> [REQUIRED WORK]
Spot each line in the data below containing "Studies" and copy it.

> [DATASET ENTRIES]
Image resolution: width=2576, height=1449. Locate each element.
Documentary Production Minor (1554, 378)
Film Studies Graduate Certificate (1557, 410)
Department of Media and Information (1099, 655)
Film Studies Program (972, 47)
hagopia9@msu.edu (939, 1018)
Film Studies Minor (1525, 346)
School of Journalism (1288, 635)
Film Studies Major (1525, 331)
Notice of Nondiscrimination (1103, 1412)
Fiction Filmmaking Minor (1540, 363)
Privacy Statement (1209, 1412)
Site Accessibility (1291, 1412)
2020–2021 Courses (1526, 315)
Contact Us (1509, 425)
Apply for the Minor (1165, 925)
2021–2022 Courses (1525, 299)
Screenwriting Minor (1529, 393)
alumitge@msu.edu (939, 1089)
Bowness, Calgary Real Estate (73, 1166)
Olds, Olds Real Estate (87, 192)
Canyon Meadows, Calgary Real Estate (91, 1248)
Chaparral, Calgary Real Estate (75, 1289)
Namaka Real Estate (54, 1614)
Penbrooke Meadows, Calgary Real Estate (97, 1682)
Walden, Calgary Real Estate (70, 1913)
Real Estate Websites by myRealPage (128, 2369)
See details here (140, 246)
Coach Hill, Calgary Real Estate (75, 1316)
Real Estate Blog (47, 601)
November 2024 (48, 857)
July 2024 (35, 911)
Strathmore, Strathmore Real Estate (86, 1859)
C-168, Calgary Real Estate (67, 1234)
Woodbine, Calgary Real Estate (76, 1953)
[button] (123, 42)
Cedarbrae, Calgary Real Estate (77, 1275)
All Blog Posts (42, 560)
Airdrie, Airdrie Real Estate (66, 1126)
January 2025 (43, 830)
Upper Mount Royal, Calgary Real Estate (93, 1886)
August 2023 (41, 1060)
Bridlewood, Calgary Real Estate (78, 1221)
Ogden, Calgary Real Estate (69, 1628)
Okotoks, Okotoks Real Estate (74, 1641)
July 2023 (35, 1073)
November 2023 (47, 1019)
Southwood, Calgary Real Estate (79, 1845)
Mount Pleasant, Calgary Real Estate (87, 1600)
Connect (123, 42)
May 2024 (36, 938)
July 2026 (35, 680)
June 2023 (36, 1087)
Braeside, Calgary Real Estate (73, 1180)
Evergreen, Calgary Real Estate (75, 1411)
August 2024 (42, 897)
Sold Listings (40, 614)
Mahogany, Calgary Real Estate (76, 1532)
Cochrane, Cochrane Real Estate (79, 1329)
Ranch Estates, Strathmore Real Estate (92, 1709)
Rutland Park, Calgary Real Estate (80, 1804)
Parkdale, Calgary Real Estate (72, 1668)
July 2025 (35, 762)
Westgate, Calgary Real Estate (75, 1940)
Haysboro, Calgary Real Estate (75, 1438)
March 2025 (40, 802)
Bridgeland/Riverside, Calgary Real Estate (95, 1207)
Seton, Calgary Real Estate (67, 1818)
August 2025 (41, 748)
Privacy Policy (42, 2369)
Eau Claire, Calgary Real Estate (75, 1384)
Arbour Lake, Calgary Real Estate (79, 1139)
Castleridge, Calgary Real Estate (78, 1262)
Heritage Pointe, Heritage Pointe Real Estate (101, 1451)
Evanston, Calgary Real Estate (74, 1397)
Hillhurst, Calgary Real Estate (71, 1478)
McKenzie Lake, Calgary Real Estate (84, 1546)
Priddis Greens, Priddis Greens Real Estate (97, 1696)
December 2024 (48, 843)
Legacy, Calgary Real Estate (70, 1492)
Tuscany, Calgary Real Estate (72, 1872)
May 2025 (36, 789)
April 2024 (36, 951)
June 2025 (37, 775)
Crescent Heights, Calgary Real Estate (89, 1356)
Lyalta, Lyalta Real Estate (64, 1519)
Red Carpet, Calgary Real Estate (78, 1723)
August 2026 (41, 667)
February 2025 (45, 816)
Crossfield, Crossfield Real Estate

> [OUTPUT OF THE TASK]
Film Studies Graduate Certificate (1557, 410)
Film Studies Program (972, 47)
Film Studies Minor (1525, 346)
Film Studies Major (1525, 331)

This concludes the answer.